Identification of multidrug resistance associated proteins in human cornea---evaluation of the role of efflux transporters in ocular drug resistance

Drugs employed to treat the ocular diseases of anterior segment of the eye are administered topically. Cornea, sclera and conjunctiva are the primary sites for drug absorption. Drugs absorbed through sclera and conjunctiva are eliminated through blood circulation and drugs penetrating across the cornea directly reach the anterior segment of the eye. Hence cornea is considered a major barrier for ocular drug delivery.
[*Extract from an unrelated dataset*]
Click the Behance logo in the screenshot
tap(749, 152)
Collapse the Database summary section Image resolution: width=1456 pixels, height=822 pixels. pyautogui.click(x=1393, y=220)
Tight junctions, lipophilicity and efflux transporter (P-glycoprotein (P-gp)) were earlier considered responsible for poor permeation of drugs across cornea. Apart from P-gp, ABCC family of transporters includes multidrug resistance associated proteins (MRP's), breast cancer resistant protein (BCRP) and lung resistant protein (LRP).;Recently, we have identified the presence of MRP's on human and rabbit corneal epithelial cells. The MRP's identified have been shown to cause significant resistance to the absorption of drugs across cornea. In-vitro uptake and efflux studies using rabbit corneal epithelial cells, human corneal epithelial cells, transfected cells over expressing MRP's, ex-vivo transport study using excised rabbit cornea and in-vivo ocular microdialysis technique on male New Zealand white rabbits were employed to measure the role of individual transporters in ocular drug resistance.;14C-Erythromycin, 3H-Adefovir dipivoxil and 3H-Acyclovir were employed to screen the role of individual transporters. Use of specific inhibitors for MRPs like MK571 and non-specific inhibitors like sulphinpyrazone and indomethacin have resulted in significant inhibition of MRPs and increase in ocular bioavailability. Glaucoma treating drugs, bimatoprost and latanoprost were found to be rapidly effluxed by MRPs. Breast cancer resistance protein (BCRP) was also found to be functionally active in transfected human corneal epithelial cells and resulted in resistance to the absorption of mitoxantrone across the cells.;In conclusion, use of specific and non specific MRP inhibitors has resulted in significant enhancement in permeability of drugs across corneal epithelium. For the first time we have established the molecular presence and functional expression of MRPs on the human corneal epithelium. In light of our new findings, in future, various inhibitors might be employed in ocular formulations to modulate various efflux transporters and improve anterior segment drug delivery.